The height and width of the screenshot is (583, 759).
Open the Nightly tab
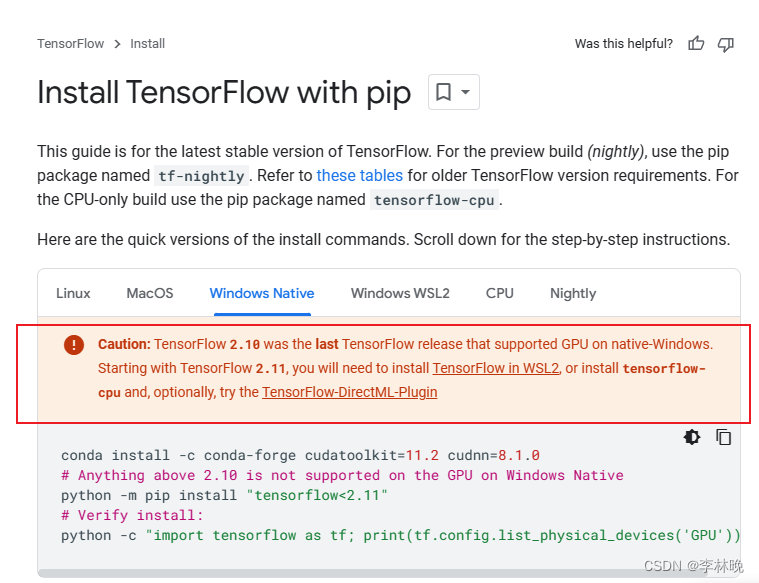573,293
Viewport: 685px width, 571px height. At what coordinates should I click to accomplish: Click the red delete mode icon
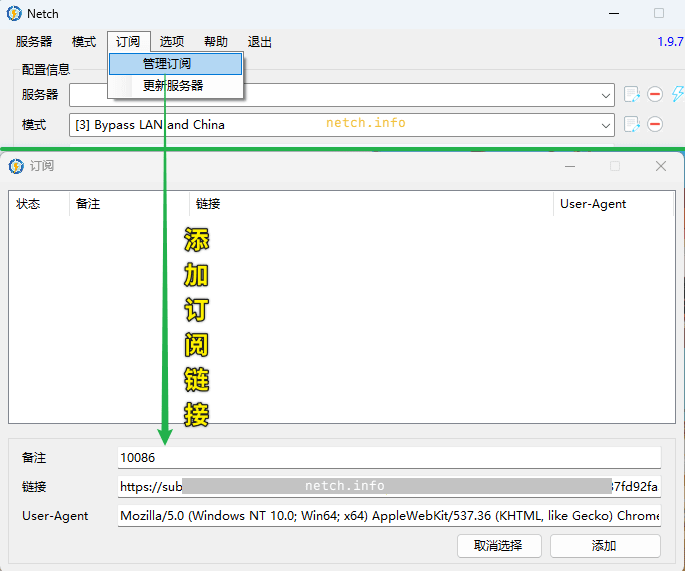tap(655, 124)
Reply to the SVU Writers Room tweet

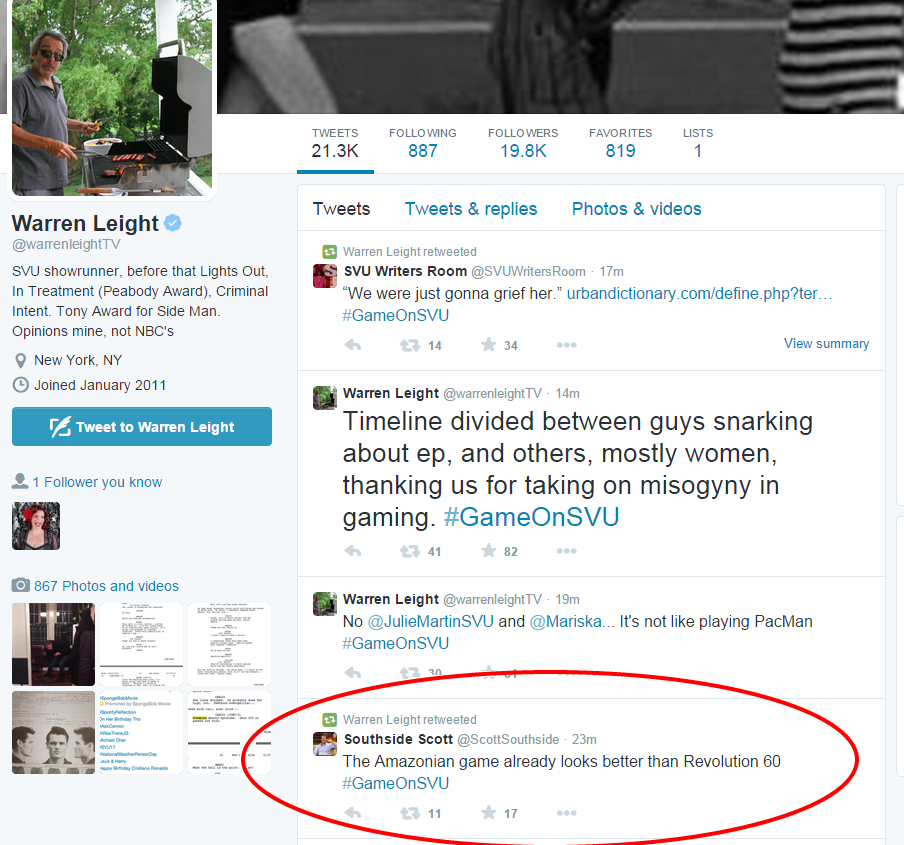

::::::

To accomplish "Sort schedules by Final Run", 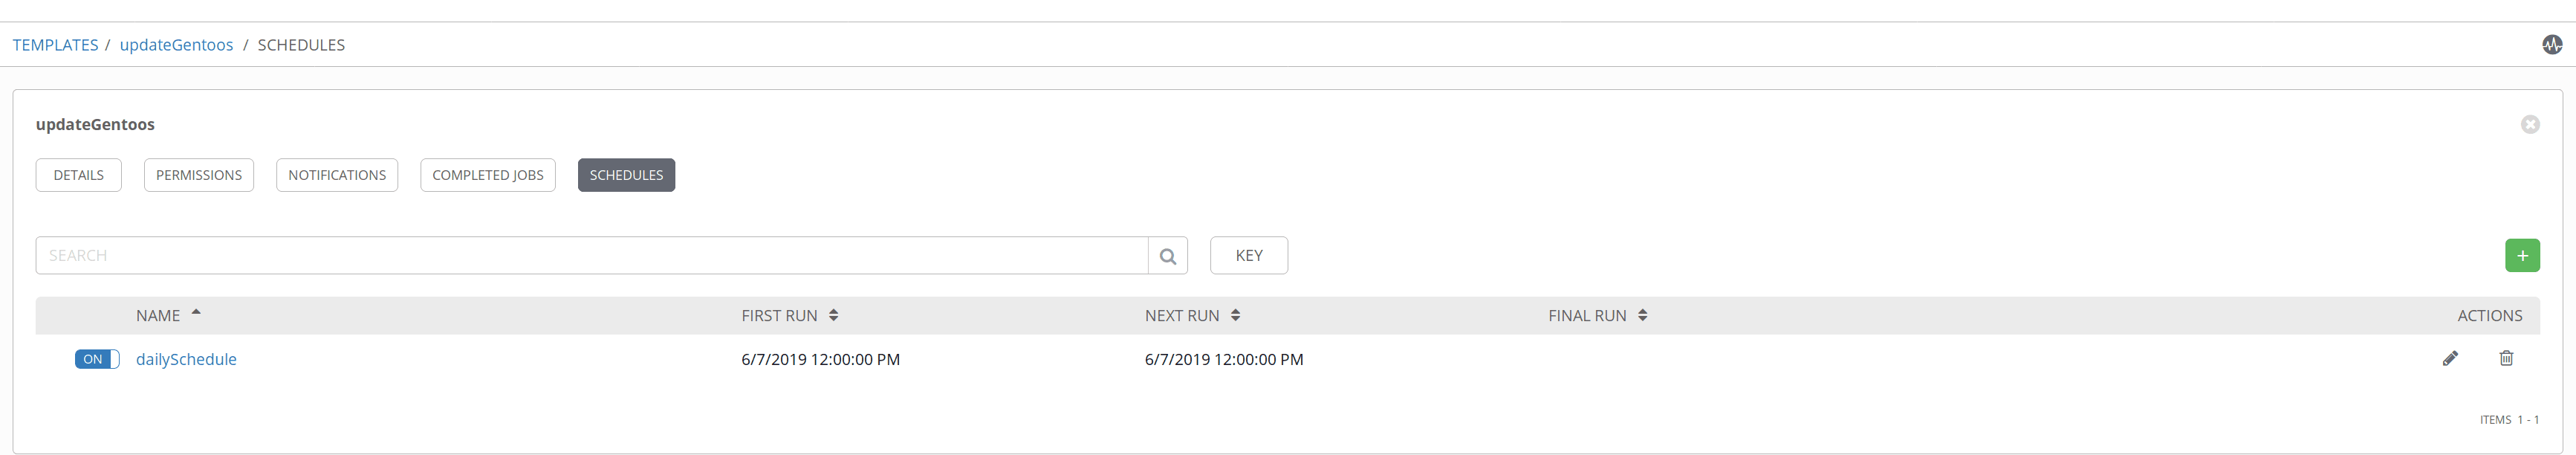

::::::

Required action> Reproduce the data above exactly, but only the lines from the one showing "Viewport: 685px width, 571px" through the one showing "Reply to the SVU Writers Room tweet", with both ends kept and the pictures left out.

Finished task>
Viewport: 685px width, 571px height. At what coordinates should I click to accomplish: Click the red delete mode icon
tap(655, 124)
Reply to the SVU Writers Room tweet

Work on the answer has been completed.